The reason why innovators receive a low share of social value can be understood by a simple back-of-the-envelope calculation using the illustrative case of the breakthrough HIV medicines that came out in the mid-1990s. The number of people who were infected with HIV in the United States at the time was roughly 1 million. Assume for the sake of simplicity that these new medicines added 10 years of life for HIV patients (although we now understand this is an understated estimate). Now we will assume that each year of life is valued at $100,000, a low-ball amount used by economists and federal agencies, such as the FDA and EPA. Therefore, each patient gains 10 (years of life) times $100,000, or $1 million. If the estimated 1 million US HIV patients received these treatments, $1 trillion dollars would be generated due to longer lifespans.
This value to patients dwarfs what innovators actually received from their HIV treatment innovations. Annual sales of HIV/AIDS drugs were about $4 billion dollars after they were introduced. Assuming normal discounting rates, annual sales of $4 billion is the equivalent of getting roughly $50 billion upfront. Even if we assume that all drug sales are profits, (i.e. it costs nothing to produce the drugs) innovators only captured 5% of the total social value ($50 billion out of $1 trillion). While these numbers are only used to illustrate a point, when actual numbers are in the same ballpark, which they are, then this shows the value accrued to patients swamps the value to medical innovators. Similar studies have been done for a large set of drug classes including those that treat heart disease, cancer, and hepatitis C. All of these studies show that most of the social value, anywhere from 80-95%, goes to patients. Despite the rhetoric of drug pricing in the press, when it comes to medical innovation, manufacturers get the short end of the stick.

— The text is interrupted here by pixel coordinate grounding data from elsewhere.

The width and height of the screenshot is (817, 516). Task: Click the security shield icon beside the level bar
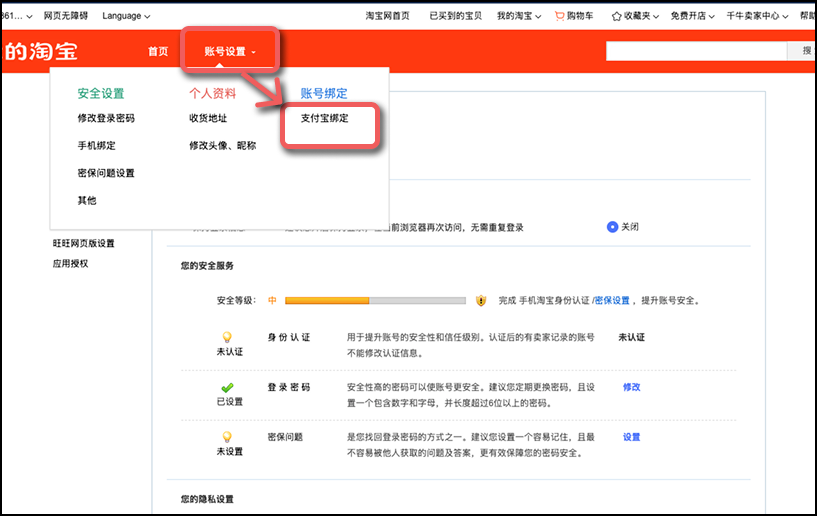coord(481,300)
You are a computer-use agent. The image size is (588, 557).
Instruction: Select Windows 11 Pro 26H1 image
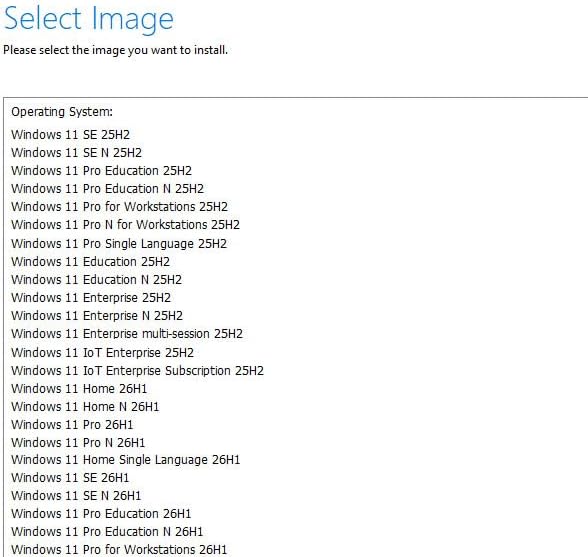pos(72,425)

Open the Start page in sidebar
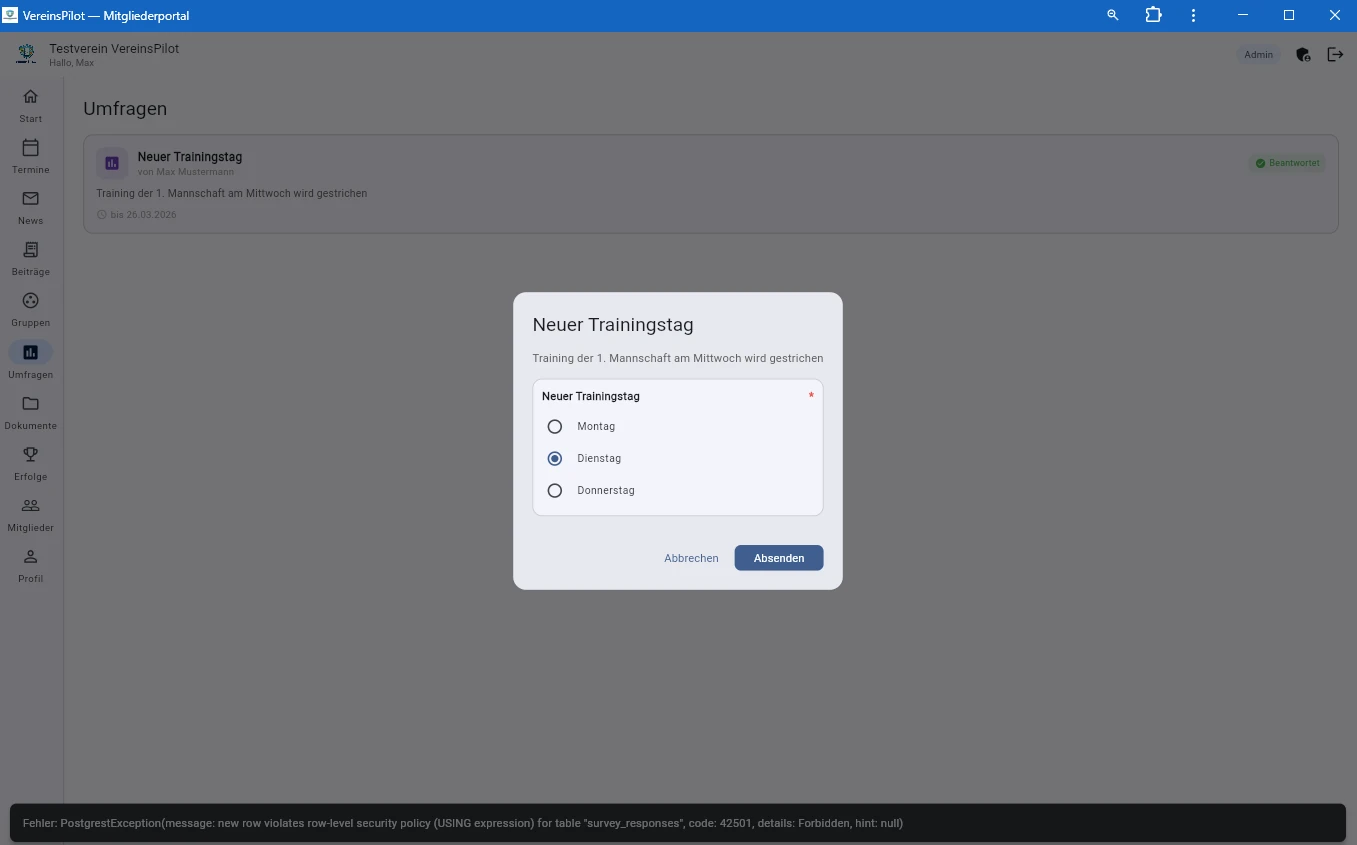pos(30,104)
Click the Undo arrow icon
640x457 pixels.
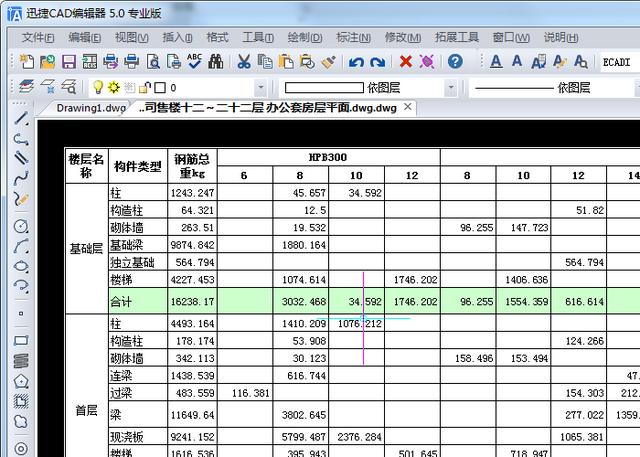pos(356,62)
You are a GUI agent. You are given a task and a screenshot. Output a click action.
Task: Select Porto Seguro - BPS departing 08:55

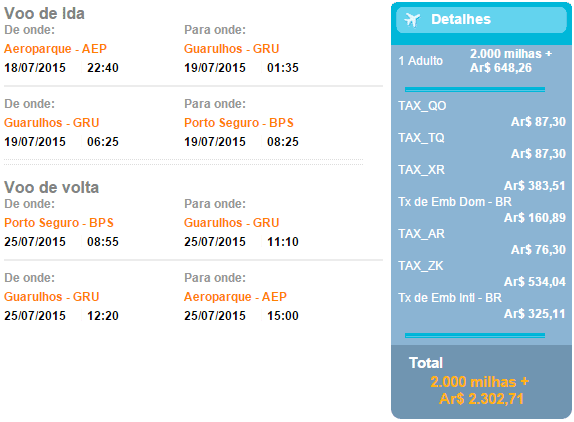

Why does this matter? It matters because the division of social value drives the return on medical R&D investments. Specifically, it reflects how well innovators can recoup the value of their products from consumers through pricing, including differential rebates for different types of insurers. For the same reason you would switch your bank or pension mutual fund from one that pays 2% annual interest to one that pays 4% interest, Wall Street and investors switch to more lucrative returns from less lucrative ones. Indeed, Wall Street acts that way because you do since investment managers of pension funds and other institutional investors must copy consumer behaviors in order to keep your business. Now consider medical innovation, where investors have to wait 10 years before FDA clears their product with only about a 10% chance of making it through the decade long waiting period. The reward for waiting that long with such a slim chance of success is that innovators must yield the same returns as in other industries in order to attract investors that act like you. When innovators don’t capture more of the value they generate, it can be difficult to draw the attention of investors seeing as how telecommunications companies, such as WhatsApp, can be valued at $17 billion in only 3 years.
The core of the problem lies in how R&D committees at biopharmaceuticals firms decide on which products to bankroll, where the key metric driving decisions is the future earnings those products may bring to the firm. However, those projected future earnings do not include the consumer share of the social value, which is how much payers and their patients value the product beyondwhat they are paying for them. Therefore, the fact that R&D committees are not driven by the social value of their products makes them pour less money into developing them than society wants them to. This means there is underinvestment in medical RD, and ultimately undermines the health of both you and your kids in the future.